Enno Jacobson, vice president of risk management for Challenger Motor Freight, says his company hedges between 25 and 30 percent of its fuel purchases. For him, hedging is a no-brainer in this twitchy energy environment.
"If you’re a trucking company, you have to look at hedging as insurance," he says. "You can look at it purely on a speculative basis to make money, but that’s not the game we’re in. We’re basically trying to protect our margins. At the end of the day, it’s a risk management tool."
But isn’t hedging itself risky as those folks who locked into distillate futures last fall found out after diesel prices plummeted over the next 10 months?
True enough, says Aaron Fennell of MF Global Canada, but even moreso is the decision not to hedge. "It used to be that hedging wasn’t necessary because prices didn’t move that fast.
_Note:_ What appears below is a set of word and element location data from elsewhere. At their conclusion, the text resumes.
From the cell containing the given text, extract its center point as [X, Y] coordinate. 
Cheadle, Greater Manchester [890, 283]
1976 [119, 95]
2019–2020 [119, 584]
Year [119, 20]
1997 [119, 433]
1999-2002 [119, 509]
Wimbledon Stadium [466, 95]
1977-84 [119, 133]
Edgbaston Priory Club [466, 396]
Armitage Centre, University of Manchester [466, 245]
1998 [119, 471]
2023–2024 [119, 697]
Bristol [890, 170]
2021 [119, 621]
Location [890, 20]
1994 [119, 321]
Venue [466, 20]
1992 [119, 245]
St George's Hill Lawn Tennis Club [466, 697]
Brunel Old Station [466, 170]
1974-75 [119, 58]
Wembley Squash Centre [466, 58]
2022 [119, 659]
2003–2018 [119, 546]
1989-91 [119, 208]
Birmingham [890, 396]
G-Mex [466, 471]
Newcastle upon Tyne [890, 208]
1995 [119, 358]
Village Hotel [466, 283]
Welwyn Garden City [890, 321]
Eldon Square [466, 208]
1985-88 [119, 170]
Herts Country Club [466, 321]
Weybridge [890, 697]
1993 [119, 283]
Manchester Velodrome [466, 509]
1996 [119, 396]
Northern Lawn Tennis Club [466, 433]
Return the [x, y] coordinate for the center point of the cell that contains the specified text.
That’s not the case anymore," he says. "Basically, not hedging is just as much a speculation. Because if the price goes up, you’re stuck just the same. Saying ‘we could lose if we do this’ isn’t really a valid argument because not doing it often costs you more money."
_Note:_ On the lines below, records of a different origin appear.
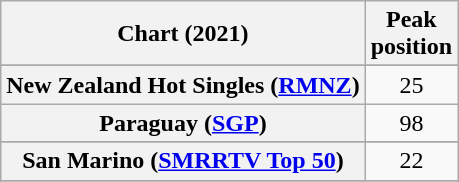
22 [411, 161]
98 [411, 123]
Chart (2021) [183, 34]
25 [411, 85]
Paraguay (SGP) [183, 123]
New Zealand Hot Singles (RMNZ) [183, 85]
Peakposition [411, 34]
San Marino (SMRRTV Top 50) [183, 161]
Capture the cell that displays the provided text and extract its [X, Y] central coordinate. 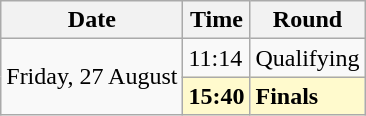
Time [216, 20]
Round [308, 20]
Qualifying [308, 58]
11:14 [216, 58]
15:40 [216, 96]
Finals [308, 96]
Date [92, 20]
Friday, 27 August [92, 77]
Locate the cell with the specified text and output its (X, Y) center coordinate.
Lower fuel prices since the latter half of 2008 have chased fuel buyers away from hedging and into the spot market sandbox. But the price of crude is shooting up again, enticing hedgers to ask themselves if it’s time to get back in the game. So, is it?
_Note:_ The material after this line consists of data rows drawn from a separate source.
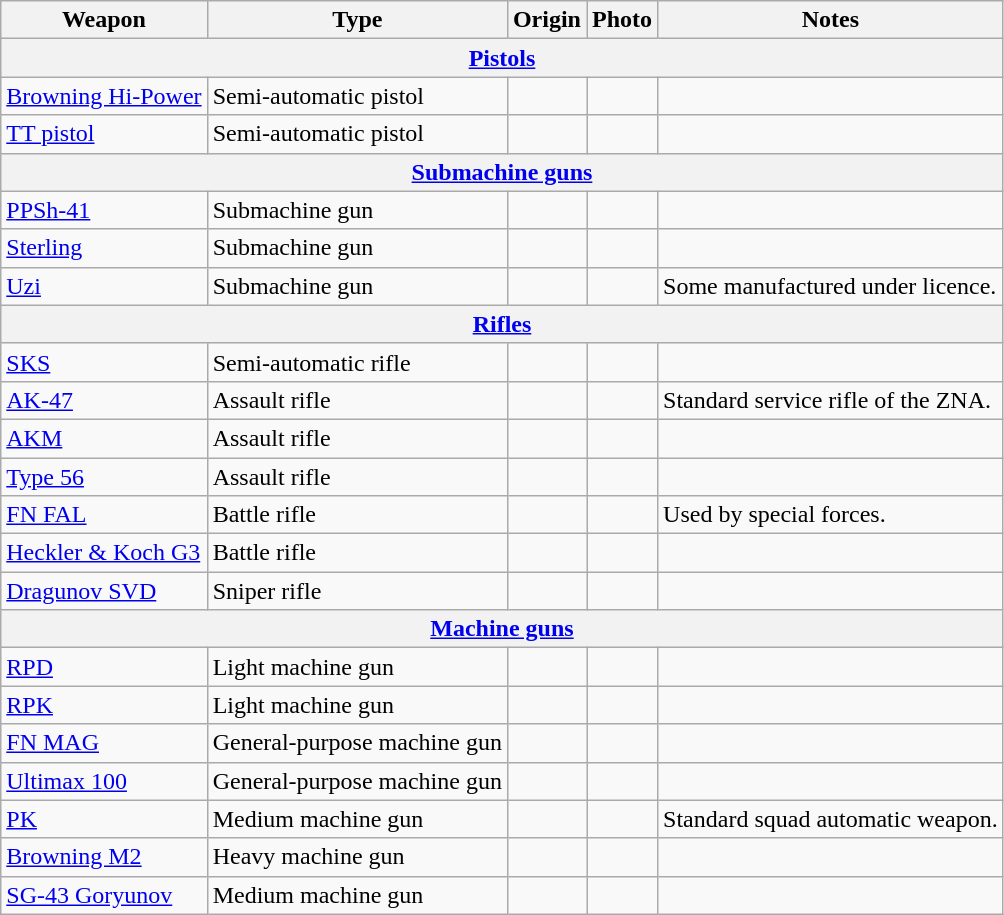
Browning Hi-Power (104, 96)
Dragunov SVD (104, 591)
Submachine guns (502, 172)
AKM (104, 438)
Used by special forces. (831, 515)
Machine guns (502, 629)
Type 56 (104, 477)
Pistols (502, 58)
Heckler & Koch G3 (104, 553)
Type (357, 20)
RPD (104, 667)
FN MAG (104, 743)
Some manufactured under licence. (831, 286)
Rifles (502, 324)
Semi-automatic rifle (357, 362)
AK-47 (104, 400)
TT pistol (104, 134)
Browning M2 (104, 857)
Weapon (104, 20)
Standard service rifle of the ZNA. (831, 400)
Photo (622, 20)
Heavy machine gun (357, 857)
SKS (104, 362)
RPK (104, 705)
Origin (546, 20)
PK (104, 819)
Uzi (104, 286)
Sterling (104, 248)
PPSh-41 (104, 210)
Sniper rifle (357, 591)
Standard squad automatic weapon. (831, 819)
Notes (831, 20)
Ultimax 100 (104, 781)
SG-43 Goryunov (104, 895)
FN FAL (104, 515)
Absolutely, says Bob Tebutt, an investing and hedging specialist with Peregrine Financial Group.
"Demand is [on the rise]; we’ve got prices to where they were in 2006-2007, and the economy’s starting to come back. So why wouldn’t [you] be a fuel buyer?" he asks rhetorically. "Once supply and demand are balanced … you start showing price increases, and that’s what we’re seeing now."
But hold on. Fennell says the time to hedge once again is fast approaching, but admits that there’s still plenty of room for diesel prices to retreat between now and the fall.
He says that the lack of economic freight and manufacturing activity is mainly to blame for middle distillate inventories being absurdly high for this time of year. Usually, spring and summer is a seasonal low point as the market recovers from winter’s high home heating demand. Worse, that inventory is expected to rise even further throughout the summer driving season (since each barrel of oil produces both gas and diesel).
As Roger McKnight elaborates: "If the refineries keep ramping up for the gasoline season, a necessary evil in their mind is also the production of distillates. So, those inventories are going to keep growing. That means huge inventory with flattish demand at best."
That bodes bullish for truckers looking for cheaper diesel over the next couple of months. "As we come out of the recession, we’ll also come out with a lot of fuel in the marketplace that needs to get burned," says Fennell, who warns, though, that the window won’t be open long. "Once the economy shows some real signs of life, you won’t have a lot of time to lock into the most desired price. Early fall, I would say, is when we’ll be in a really good position to set up hedges."
Challenger’s Jacobson doesn’t think hedging should be particularly limited to only big fleets. One thing’s for sure, though, hedging isn’t like buying RRSPs. You need to do your homework — constantly — no matter what size your company is.
"You can be small and hedge, but you need to really understand the market, the seasonality of the market, inventory levels and even geopolitics and things like that," says Jacobson. "There is no slam dunk, of course — if there was, guess where I’d be — but staying vigilant is essential."
Who said, again, that trucking is just about hauling from point A to point B?